• **Page excerpt**
■ ■ ■ ■

Statisticians have developed techniques such as logistic regression and logit analysis for the situation when most or all of the variables are categorical. Despite their appropriateness, these techniques have the drawbacks of complexity and difficulty in interpreting results. Fortunately, there exists a technique in the loglinear analysis family that is easy to use, produces intuitively appealing results, and is statistically valid- namely CHAID analysis.
Benefits of CHAID
CHAID stands for CHi-square Automatic Interaction Detection. "Chi-square" is the statistic used in categorical models; "interactions" are associations between variables which should be taken into account for successful prediction; "detection" is what the researcher hopes to do; and "automatic" means that a guided technique is available. The following list includes some of the benefits of using CHAID in response modeling.
The researcher often has a large collection of prospective explanatory variables. CHAID can be used to pre-screen data to exclude extraneous variables, that is, those with no predictive utility. In addition, the order of entry of variables which do enter CHAID conveys information on their predictive importance.
Simply because a categorical variable consists of a set of categories, it does not follow that each of those categories is behaviorally distinct in the response variable. CHAID can be used to determine which categories can be combined. For example, a data file might represent regions by 12 categories, but there might be only 3 different response patterns across the 12 regions. In this case, region categories ought to be combined. CHAID will perform statistical tests and combine non-distinct categories.
Some explanatory variables might consist of unordered categories, while others might consist of ordered categories. The researcher might wish to combine any categories of the unordered variable, if statistically appropriate, but only adjacent categories of the ordered variable if statistically appropriate. CHAID will do either.
Regression finds linear patterns. For example, suppose that as respondent education goes up, the percentage who say "yes" to a response item goes up. This pattern is linear, and regression will detect it. But suppose that as respondent education goes up, the percentage who say "yes" to a response item first increases and then decreases. Then, naive use of regression might miss the obvious relationship between response and education level because it is not linear. On the other hand, CHAID reveals non-linearities.
Regression finds main effects. That is, the effect of an explanatory variable is assumed to be constant across values of other explanatory variables. However, reality can be otherwise. That is, before the researcher can ascertain the effect of an explanatory variable on a response, the researcher might need to specify the level of some other explanatory variable. This is termed a "specification effect" or an "interaction." CHAID will reveal interactions in the explanatory variables.

■ ■ ■ ■

• **Provided data**
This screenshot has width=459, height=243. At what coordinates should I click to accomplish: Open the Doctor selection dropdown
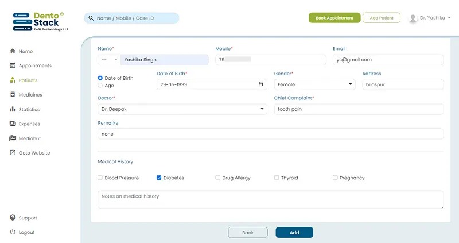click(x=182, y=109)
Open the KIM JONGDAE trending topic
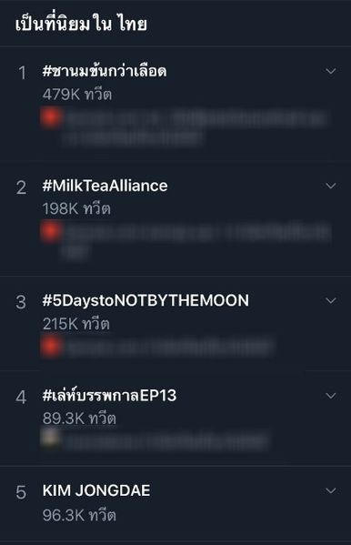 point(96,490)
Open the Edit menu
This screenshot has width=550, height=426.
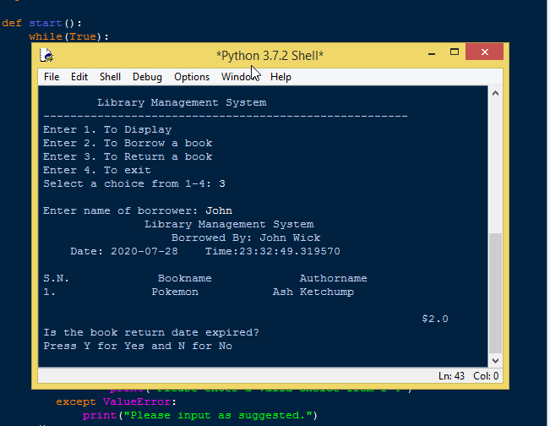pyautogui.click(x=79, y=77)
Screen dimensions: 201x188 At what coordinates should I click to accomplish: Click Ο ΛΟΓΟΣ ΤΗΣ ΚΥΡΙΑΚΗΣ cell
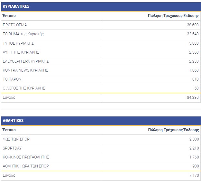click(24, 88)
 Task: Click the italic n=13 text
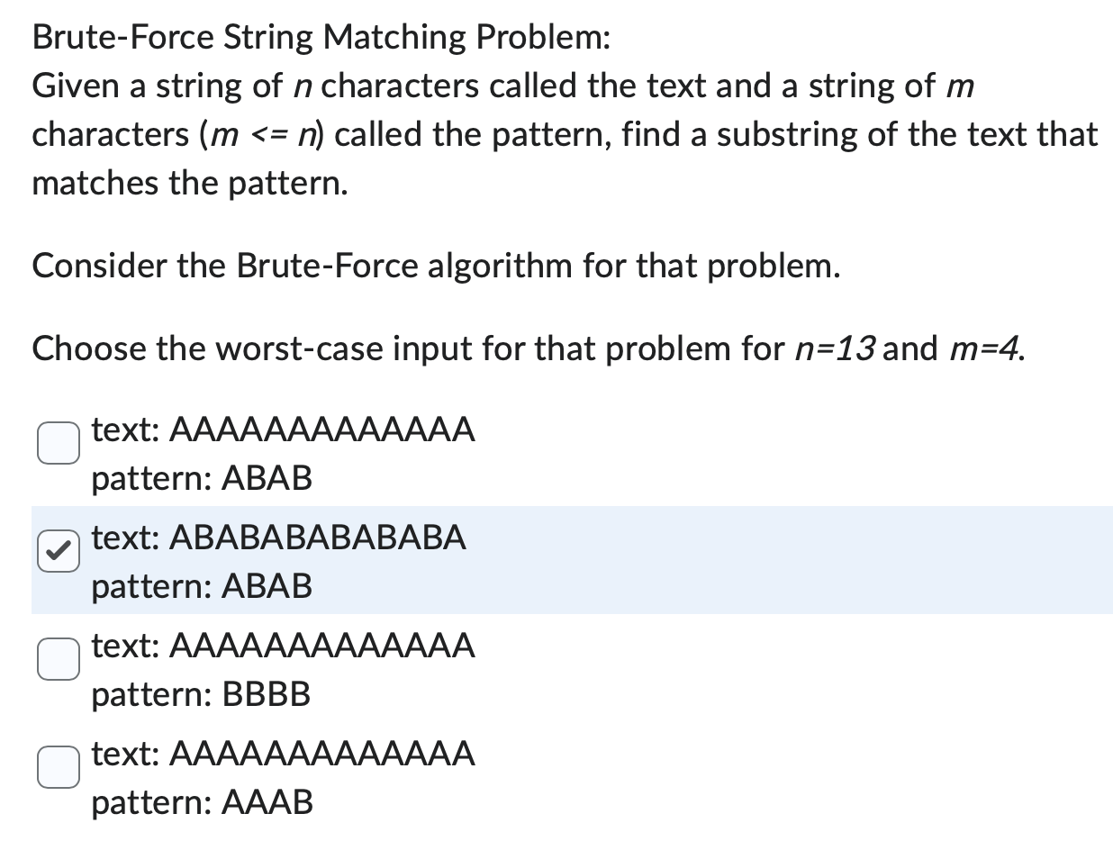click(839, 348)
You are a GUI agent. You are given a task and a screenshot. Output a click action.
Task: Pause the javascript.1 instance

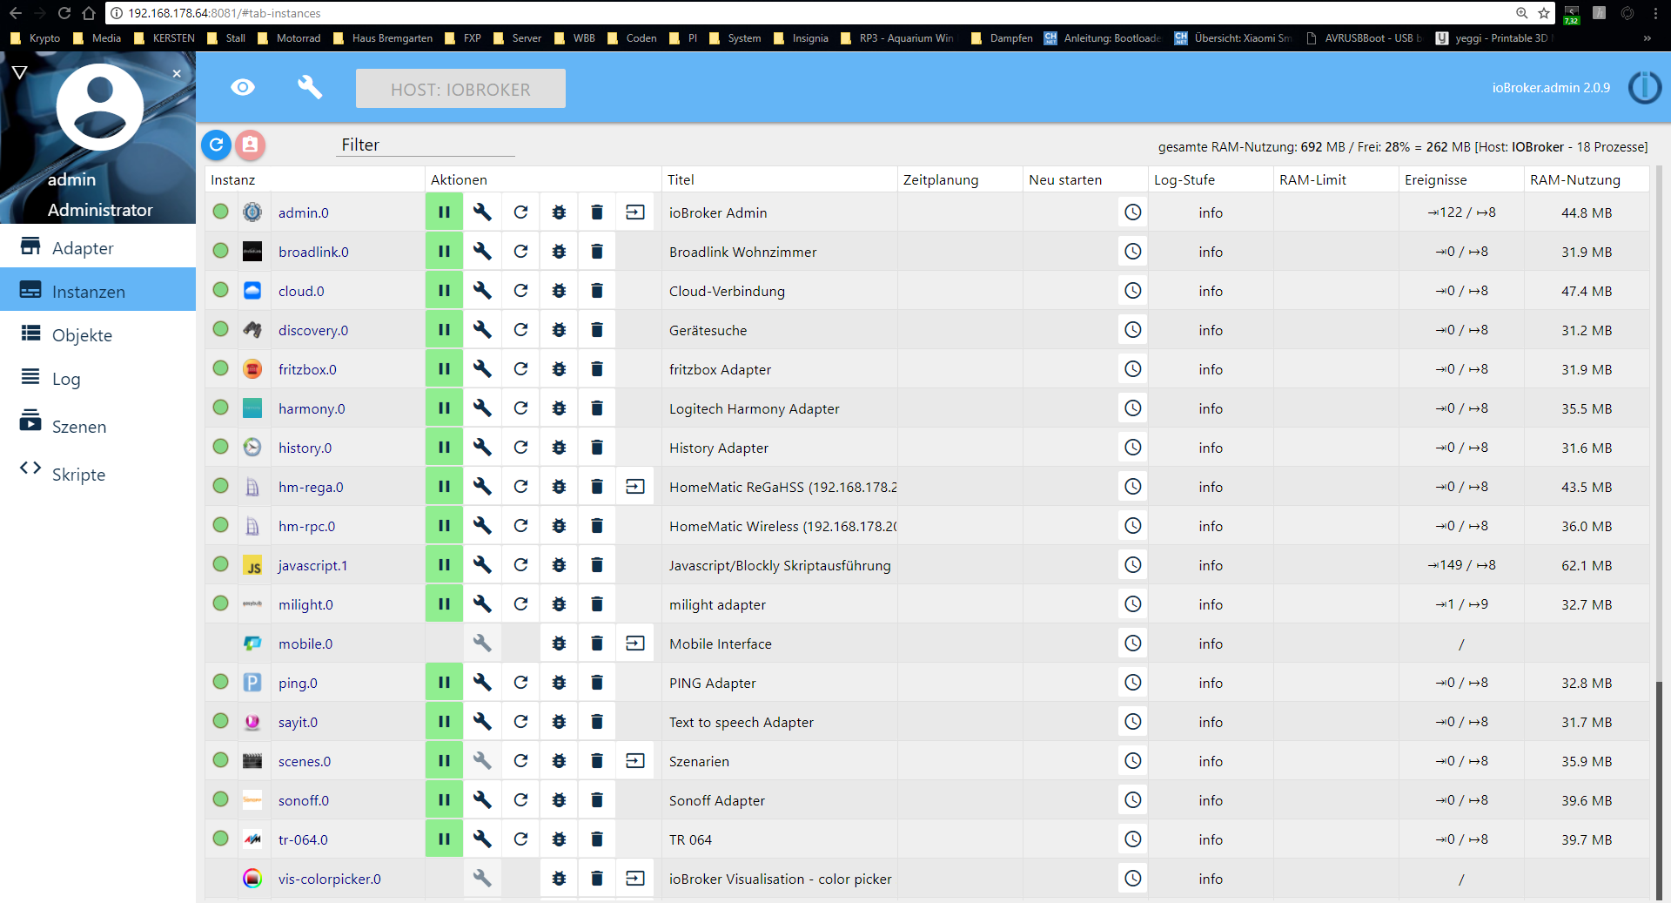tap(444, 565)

■ ■ ■ ■

• **Job**
Carry on the passage about CHAID analysis above, starting right after its final sentence.

• **Expected answer**
CHAID produces a classification tree. The researcher can read down the classification tree to spot segments that are statistically distinct in response. Because CHAID uses Bonferroni adjustments in its built-in statistical tests, the segmentation model found in a set of data will tend to cross-validate well in a similarly drawn sample.
An example
To demonstrate CHAID, we chose some variables from the 1984 General Social Survey, a survey of the general adult American population conducted by the National Opinion Research Center. The response variable is opposition to abortion in the context where carrying the child to term could seriously endanger the mother's health. In the sample analyzed, 10.6% of the respondents oppose abortion in this context, while the remaining 89.4% favor abortion in this context. The set of possible predictors consists of:
- grouped age, a 3-category variable consisting of 18 to 32 years old, 33 to 52 years old, and 53 to 89 years old;
- attendance of religious services, a 9-category variable ranging from never to more than once a week;
- number of children, a 9-category variable ranging from none to eight or more;
- education level, a 3-category variable consisting of less than high school, high school, and more than high school;
- marital status, consisting of 5 categories;
- race, a 3-category variable consisting of white, black, and other;
- sex, a 2-category variable.
In the analysis, the categories of the attendance variable are treated as monotonic, so that only adjacent categories will be combined if statistically possible. On the other hand, the other variables are declared "free" so that any categories can be combined if statistically possible.
The CHAID analysis produced the classification tree shown in the accompanying figure.
Reading down the tree, attendance is the most important predictor. Note that categories 1 through 5 of attendance are combined, categories 6 through 8 are combined, and category 9 is distinct. An important property of CHAID, not held by other AID approaches, is that it is not restricted to binary splits. Here, it split attendance into 3 groups. Note that the response variable trends upward across the groups: infrequent attenders oppose abortion when the woman's health is seriously endangered at a rate of 4.46 %; more frequent attenders (up to "weekly") oppose abortion at a rate of 14.26%; while frequent attenders (more than once a week-Baptists?) oppose abortion at a rate of 32.81%.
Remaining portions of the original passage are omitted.